Leading up to Christmas in those years, my paternal grandmother, Myrtle Stanley, would bring out a miniature manger, replete with tiny replicas of Jesus, Mary and Joseph, the three wise men and an assortment of farm animals who are all part of the story of the night when Jesus was born. While the manger set was something for us children to play with, Grandmother Myrt gently reminded us every year that they were religious artifacts, even though they adorned the space beneath the Christmas tree.
In later years, we attended Mass at the larger Cathedral of St. Patrick on Broadway, either with Monsignor James O’Brien or then-Father Anthony Rosaforte — known to all as Father Tony — presiding.
Some years, we would attend the beautiful Children’s Mass on the late afternoon before Christmas; other years, we’d attend midnight Mass. You had to arrive very early for both, lest you not find a seat even in the cavernous cathedral and be relegated to standing room only.
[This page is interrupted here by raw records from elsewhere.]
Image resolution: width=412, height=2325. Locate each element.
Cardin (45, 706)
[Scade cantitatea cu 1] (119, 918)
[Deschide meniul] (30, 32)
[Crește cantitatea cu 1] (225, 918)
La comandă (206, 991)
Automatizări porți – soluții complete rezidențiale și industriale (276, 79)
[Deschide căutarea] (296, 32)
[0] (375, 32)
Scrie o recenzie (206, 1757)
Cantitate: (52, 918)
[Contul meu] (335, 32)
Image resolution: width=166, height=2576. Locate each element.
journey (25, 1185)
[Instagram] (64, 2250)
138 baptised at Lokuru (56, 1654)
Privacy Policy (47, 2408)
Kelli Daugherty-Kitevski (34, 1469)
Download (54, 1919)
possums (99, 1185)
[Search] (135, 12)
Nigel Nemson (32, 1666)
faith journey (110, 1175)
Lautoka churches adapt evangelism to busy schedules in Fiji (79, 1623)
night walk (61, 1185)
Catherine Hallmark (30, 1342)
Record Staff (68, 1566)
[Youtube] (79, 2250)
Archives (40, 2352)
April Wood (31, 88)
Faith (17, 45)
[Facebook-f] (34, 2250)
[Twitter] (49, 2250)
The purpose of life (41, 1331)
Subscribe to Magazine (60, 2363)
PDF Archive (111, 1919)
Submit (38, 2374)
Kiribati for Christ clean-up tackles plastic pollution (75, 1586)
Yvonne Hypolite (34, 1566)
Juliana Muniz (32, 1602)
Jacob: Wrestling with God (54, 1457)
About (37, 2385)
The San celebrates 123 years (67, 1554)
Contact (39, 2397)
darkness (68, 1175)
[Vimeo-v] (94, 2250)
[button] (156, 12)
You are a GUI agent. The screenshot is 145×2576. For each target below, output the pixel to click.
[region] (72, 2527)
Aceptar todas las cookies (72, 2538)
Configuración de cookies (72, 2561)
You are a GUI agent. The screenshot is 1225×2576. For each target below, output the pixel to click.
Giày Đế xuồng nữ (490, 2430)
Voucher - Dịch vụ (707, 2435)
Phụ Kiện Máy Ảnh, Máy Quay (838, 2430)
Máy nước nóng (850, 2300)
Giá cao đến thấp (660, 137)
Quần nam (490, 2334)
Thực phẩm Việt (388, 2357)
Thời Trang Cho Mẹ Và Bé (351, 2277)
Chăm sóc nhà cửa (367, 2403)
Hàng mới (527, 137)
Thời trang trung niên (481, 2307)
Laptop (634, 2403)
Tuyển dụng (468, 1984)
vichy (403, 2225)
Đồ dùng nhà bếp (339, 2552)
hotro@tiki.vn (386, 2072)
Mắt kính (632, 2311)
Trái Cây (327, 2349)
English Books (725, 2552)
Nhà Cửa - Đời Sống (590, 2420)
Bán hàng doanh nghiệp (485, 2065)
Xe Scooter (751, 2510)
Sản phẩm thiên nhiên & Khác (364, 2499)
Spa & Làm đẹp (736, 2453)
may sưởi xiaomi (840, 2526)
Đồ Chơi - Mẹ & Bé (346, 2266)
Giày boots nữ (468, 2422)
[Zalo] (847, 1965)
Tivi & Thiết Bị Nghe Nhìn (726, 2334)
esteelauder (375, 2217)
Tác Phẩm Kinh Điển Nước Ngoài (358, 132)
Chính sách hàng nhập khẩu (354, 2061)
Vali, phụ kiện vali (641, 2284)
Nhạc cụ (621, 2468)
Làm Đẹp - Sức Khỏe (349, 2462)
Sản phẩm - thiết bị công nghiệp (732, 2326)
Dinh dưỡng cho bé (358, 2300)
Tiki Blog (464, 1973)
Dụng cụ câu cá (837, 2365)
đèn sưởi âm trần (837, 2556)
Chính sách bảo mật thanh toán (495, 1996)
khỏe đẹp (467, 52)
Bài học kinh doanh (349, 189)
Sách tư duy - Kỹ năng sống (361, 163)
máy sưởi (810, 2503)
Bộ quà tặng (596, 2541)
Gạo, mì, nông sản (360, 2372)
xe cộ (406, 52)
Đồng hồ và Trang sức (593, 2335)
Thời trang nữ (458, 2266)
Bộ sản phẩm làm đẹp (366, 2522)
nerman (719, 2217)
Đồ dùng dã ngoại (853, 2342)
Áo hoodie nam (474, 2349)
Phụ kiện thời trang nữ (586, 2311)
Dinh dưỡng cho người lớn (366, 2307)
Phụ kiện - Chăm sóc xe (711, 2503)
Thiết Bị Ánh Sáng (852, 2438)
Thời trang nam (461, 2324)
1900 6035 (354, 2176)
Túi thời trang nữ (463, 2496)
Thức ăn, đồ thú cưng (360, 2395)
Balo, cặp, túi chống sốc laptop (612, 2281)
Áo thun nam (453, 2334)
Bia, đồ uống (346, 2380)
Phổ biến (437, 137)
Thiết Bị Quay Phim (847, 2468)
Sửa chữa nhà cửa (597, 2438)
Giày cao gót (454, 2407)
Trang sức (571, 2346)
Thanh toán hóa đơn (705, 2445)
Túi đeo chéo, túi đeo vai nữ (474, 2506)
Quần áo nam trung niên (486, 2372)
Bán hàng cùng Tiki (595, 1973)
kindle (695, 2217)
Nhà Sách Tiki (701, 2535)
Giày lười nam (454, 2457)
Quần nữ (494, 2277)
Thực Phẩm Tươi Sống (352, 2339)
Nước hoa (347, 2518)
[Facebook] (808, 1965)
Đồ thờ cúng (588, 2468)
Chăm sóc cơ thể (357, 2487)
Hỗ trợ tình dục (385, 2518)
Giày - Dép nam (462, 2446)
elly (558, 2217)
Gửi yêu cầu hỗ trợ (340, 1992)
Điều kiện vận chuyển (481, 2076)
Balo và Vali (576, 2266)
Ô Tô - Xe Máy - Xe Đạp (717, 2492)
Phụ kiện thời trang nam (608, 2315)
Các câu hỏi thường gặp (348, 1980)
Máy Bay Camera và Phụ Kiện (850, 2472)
Many years, the message we were asked to remember was that Christmas wasn’t about giving and receiving gifts, nor a large, filling family meal, nor football on television. It was about celebrating the birth of Christ.
Like some others, I confess to keeping that message close to heart for all of the few minutes it took for us to return home and resume opening presents while Mom prepared a magnificent turkey dinner in the kitchen. Even earlier we children would engage in the same exercise in futility — trying to stay awake late enough to catch Santa Claus delivering our gifts.
Christmas this year is different from any other year. The COVID-19 pandemic has many of us living very cautiously even as a vaccine becomes more readily available. More consumers purchased their gifts online; most Christmas parties were cancelled, and those that did take place were much smaller and shorter than in other years; many families who normally travel long and short distances to be with loved ones have instead hunkered down and will best interact via Facetime on their cell phones.
While some parishioners will again be in church on Christmas Eve or Christmas Day, others will be more cautious and attend virtually. Regardless of which you choose, remember the meaning of Christmas and why it is more important than all the other social, commercial and recreational activities.